I get it, we all want protection. We all want to feel safe, to be away from any form of danger. We want security, we want to feel protected. Because the thought of losing is just too much for some of us. Losing something stings. But what is worse? Losing something you once had? Or losing something that was never yours?
[Cue scenario] You are walking along the streets one day and you pass a pet store. In the store, a really cute, fluffy, white-as-snow rabbit caught your eye. You look into its eyes and instantly fell in love. You tap on the window and it began thumping its foot in excitement. Since that day, you never fail to visit the little rabbit. You swore to yourself that you would bring it home one day. You feel all warm and fuzzy over the thought of finally having a companion, all to yourself. Every day you look forward to seeing it. One day, you went back to the store and it was gone. Someone else bought it. Someone else beat you to it. And there was nothing you could feel other than a heavy tug of your heart, and all the ‘could-have-beens’ that accompanied it. You feel a deep sense of loss, a loss for something you never had; and regret for never taking action.
This is a feeling most of us would have experienced at least once in our lives. When something good comes and we revel over its existence just until it disappears.
I never knew losing something or someone who could’ve been important to me stung so bad. You see, we could’ve shared a wonderful companionship with the rabbit, there were so many things untried and left to explore. But just before we were even given a chance, it was taken away from us. It’s gone. Just like that. I thought my archaic tendencies were long expired and I was over this wary phase of being jaded. I assumed that the whole “once bitten, twice shy” mantra was enough to keep me off the edge of the cliff I was skipping on. But no. I never learn. And I am still standing on the edge of that cliff.
As cliché as it sounds, I understand why I was so afraid. I never wanted to open up to what was never going to be accepted. Why? Because you never know when someone will leave. And they do. People leave, sometimes before you get to build any sort of relationship. The fear of losing something that wasn’t yours is normal and trust me, you’re not alone.
I kind of broke my own heart in believing that I had hope in something I thought could mean a great deal to me. Reality struck, and I was reminded that people — no matter how much you feel for them — will leave eventually. And it made me ache a little inside.
The air was fresh, the sun was bright, and the sky was blue while it lasted. I guess, when I said I loved the rain, I forgot how all about the gloomy sky, and purging sound of the wind.
But WAIT. Does it, really?
Just before you think this is going to be a sob story of a sorry person lamenting about all her “missed chances” — nope. Not close.

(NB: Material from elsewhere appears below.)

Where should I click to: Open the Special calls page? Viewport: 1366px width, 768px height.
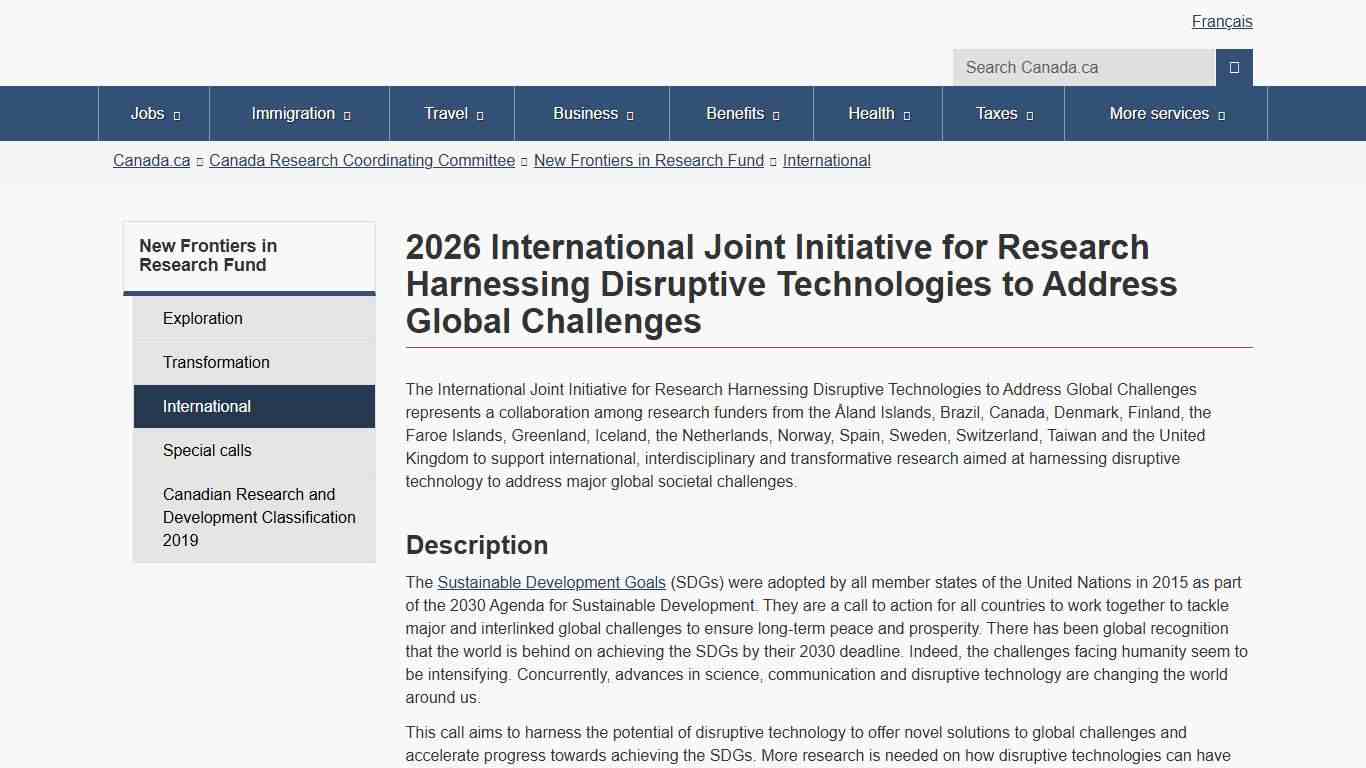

The unpredictability of life made me realize how much I took my days for granted. How much time and emotion I had drained hesitating and holding back. Life, as it is, continues. And so do we. The regret of tomorrow (or even in 20 years) is the chance we fail to take today.
You see, the rabbit in that pet store wasn’t taken away from us. It simply went to someone else who made it theirs. Though the analogy wasn’t the best example for various reasons, it’s enough to show that things don’t happen for people who don’t try.

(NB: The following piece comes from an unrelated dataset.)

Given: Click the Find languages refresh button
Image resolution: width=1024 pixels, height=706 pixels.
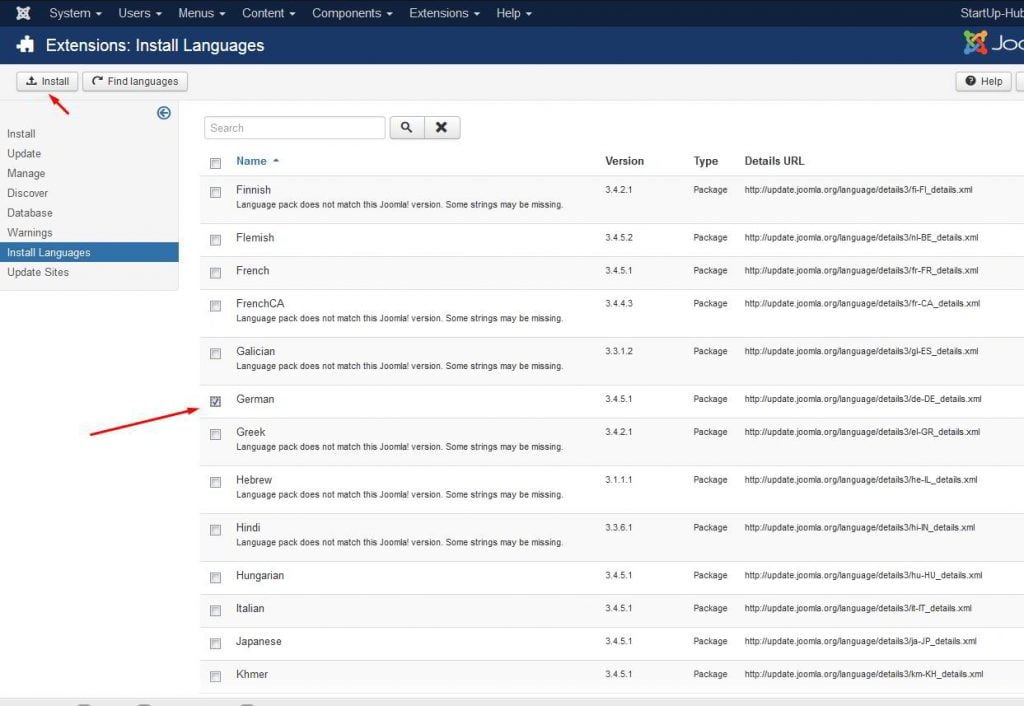Looking at the screenshot, I should [x=135, y=81].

I don’t mean to completely disregard all circumstances and blindly take action. All I’m saying is, if we want something bad enough, we owe it to ourselves to at least try. To give it a shot. Remember that sting? That sting is a result of not trying. It’s all part of the gamble, but hey, at least you tried. You did your best. And now you can carry on with no regrets.
You have not lost because it’s simple: you can’t lose something you never had.

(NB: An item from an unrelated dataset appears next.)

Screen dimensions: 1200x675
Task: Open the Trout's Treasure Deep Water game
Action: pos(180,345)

Also, it’s unrealistic to expect someone or something to be yours forever; they don’t belong to you. They are their own person, with or without you, and we have to respect that. Whether someone leaves or stays should be a choice they commit to, not something we expect in return. If we truly care about someone, we’d want the best for them, even if it means leaving.
People come and go, all the time. Life pretty much works that way for everyone. But that doesn’t mean we close ourselves off and go wallowing in our own pity party about it. Of course, it sucks. It really does. Feeling shitty is valid, and you are definitely welcome to take as long as you need to recover. But let’s not stop there, let’s pick ourselves up. People stay when they want to. And the ones that do, you never have to question. We can’t just shut people out because we’re uncertain if they’ll stay. If that were the case, are we implying that all future relationships we pursue should come with some sort of a contract or insurance plan? No. We go in, and we treat people like it’s our last day on earth. We treat them well because that’s the least we can do.
Because the best gift that we can give to the people around us is the best of us. Us doing our best.